Stored data
○ ○ ○ ○ ○

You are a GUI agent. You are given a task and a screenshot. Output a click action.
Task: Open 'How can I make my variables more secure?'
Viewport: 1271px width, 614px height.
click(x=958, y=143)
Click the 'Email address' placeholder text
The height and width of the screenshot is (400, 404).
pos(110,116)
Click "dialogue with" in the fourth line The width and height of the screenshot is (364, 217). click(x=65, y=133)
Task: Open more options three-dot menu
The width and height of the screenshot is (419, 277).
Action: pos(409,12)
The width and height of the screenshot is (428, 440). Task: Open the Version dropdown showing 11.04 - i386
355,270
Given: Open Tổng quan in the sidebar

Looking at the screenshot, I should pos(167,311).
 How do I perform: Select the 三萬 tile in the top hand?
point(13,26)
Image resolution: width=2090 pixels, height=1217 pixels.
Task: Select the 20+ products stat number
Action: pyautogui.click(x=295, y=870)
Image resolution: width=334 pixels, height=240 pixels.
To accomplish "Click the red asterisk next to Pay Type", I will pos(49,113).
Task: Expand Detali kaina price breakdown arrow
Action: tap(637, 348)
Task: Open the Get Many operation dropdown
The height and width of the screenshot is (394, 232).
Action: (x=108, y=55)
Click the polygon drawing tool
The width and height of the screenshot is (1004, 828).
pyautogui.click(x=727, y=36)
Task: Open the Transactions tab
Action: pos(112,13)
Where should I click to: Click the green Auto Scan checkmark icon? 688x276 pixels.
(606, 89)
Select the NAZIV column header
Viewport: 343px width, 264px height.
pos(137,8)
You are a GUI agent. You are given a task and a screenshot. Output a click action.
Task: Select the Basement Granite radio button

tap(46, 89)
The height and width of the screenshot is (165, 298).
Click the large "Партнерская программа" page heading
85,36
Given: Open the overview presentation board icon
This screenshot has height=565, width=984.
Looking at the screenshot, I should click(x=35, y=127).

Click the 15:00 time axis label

○ ○ ○ ○ ○

• [Problem details]: Each line of the data that holds the word "more" should be copied.

• [Answer section]:
Task: Open 'How can I make my variables more secure?'
Task: Open more options three-dot menu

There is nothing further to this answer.